The expected output is the data below, restated word for word.
── DATA TO PROCESS
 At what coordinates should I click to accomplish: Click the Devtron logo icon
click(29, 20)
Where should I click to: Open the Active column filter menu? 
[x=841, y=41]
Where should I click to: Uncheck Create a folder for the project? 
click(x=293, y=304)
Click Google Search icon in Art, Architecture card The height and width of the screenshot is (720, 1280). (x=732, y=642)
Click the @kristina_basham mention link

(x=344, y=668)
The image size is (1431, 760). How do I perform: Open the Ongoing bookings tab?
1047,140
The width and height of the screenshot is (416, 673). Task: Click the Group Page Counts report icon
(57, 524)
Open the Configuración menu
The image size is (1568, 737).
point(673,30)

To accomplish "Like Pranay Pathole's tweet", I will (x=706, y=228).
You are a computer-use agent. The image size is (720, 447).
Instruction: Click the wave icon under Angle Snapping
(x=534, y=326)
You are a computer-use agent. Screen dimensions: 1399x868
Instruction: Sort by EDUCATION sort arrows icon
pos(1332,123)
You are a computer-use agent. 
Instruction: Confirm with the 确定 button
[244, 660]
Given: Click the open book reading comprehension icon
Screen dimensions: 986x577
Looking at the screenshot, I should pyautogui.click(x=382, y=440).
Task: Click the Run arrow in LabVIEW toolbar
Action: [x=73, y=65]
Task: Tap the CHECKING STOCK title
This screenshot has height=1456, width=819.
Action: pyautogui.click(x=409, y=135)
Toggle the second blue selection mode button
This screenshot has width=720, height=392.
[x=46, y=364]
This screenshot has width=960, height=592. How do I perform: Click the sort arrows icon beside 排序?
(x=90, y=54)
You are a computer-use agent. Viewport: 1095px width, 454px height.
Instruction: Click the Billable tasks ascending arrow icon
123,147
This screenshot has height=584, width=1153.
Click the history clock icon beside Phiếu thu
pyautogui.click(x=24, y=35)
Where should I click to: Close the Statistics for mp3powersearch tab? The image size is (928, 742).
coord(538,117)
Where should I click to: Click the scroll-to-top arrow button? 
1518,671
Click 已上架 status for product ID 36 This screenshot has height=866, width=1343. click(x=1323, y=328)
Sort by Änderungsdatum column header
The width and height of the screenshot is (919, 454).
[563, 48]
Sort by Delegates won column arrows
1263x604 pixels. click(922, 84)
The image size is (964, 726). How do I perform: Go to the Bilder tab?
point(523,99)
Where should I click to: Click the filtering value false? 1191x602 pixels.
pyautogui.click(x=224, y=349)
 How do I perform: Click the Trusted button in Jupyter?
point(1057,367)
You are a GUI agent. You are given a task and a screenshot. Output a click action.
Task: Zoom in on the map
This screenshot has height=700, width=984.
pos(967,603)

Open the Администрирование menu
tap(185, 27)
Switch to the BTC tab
────
__WRITTEN RESPONSE__:
 At what coordinates should I click to accomplish: Click the Devtron logo icon
click(29, 20)
Where should I click to: Open the Active column filter menu? 
[x=841, y=41]
Where should I click to: Uncheck Create a folder for the project? 
click(x=293, y=304)
Click Google Search icon in Art, Architecture card The height and width of the screenshot is (720, 1280). (x=732, y=642)
Click the @kristina_basham mention link

(x=344, y=668)
The image size is (1431, 760). How do I perform: Open the Ongoing bookings tab?
1047,140
The width and height of the screenshot is (416, 673). Task: Click the Group Page Counts report icon
(57, 524)
Open the Configuración menu
The image size is (1568, 737).
point(673,30)

To accomplish "Like Pranay Pathole's tweet", I will (x=706, y=228).
You are a computer-use agent. The image size is (720, 447).
Instruction: Click the wave icon under Angle Snapping
(x=534, y=326)
You are a computer-use agent. Screen dimensions: 1399x868
Instruction: Sort by EDUCATION sort arrows icon
pos(1332,123)
You are a computer-use agent. 
Instruction: Confirm with the 确定 button
[244, 660]
Given: Click the open book reading comprehension icon
Screen dimensions: 986x577
Looking at the screenshot, I should pyautogui.click(x=382, y=440).
Task: Click the Run arrow in LabVIEW toolbar
Action: [x=73, y=65]
Task: Tap the CHECKING STOCK title
This screenshot has height=1456, width=819.
Action: pyautogui.click(x=409, y=135)
Toggle the second blue selection mode button
This screenshot has width=720, height=392.
[x=46, y=364]
This screenshot has width=960, height=592. How do I perform: Click the sort arrows icon beside 排序?
(x=90, y=54)
You are a computer-use agent. Viewport: 1095px width, 454px height.
Instruction: Click the Billable tasks ascending arrow icon
123,147
This screenshot has height=584, width=1153.
Click the history clock icon beside Phiếu thu
pyautogui.click(x=24, y=35)
Where should I click to: Close the Statistics for mp3powersearch tab? The image size is (928, 742).
coord(538,117)
Where should I click to: Click the scroll-to-top arrow button? 
1518,671
Click 已上架 status for product ID 36 This screenshot has height=866, width=1343. click(x=1323, y=328)
Sort by Änderungsdatum column header
The width and height of the screenshot is (919, 454).
[563, 48]
Sort by Delegates won column arrows
1263x604 pixels. click(922, 84)
The image size is (964, 726). How do I perform: Go to the Bilder tab?
point(523,99)
Where should I click to: Click the filtering value false? 1191x602 pixels.
pyautogui.click(x=224, y=349)
 How do I perform: Click the Trusted button in Jupyter?
point(1057,367)
You are a GUI agent. You are given a task and a screenshot. Output a click action.
Task: Zoom in on the map
This screenshot has height=700, width=984.
pos(967,603)

Open the Администрирование menu
tap(185, 27)
Switch to the BTC tab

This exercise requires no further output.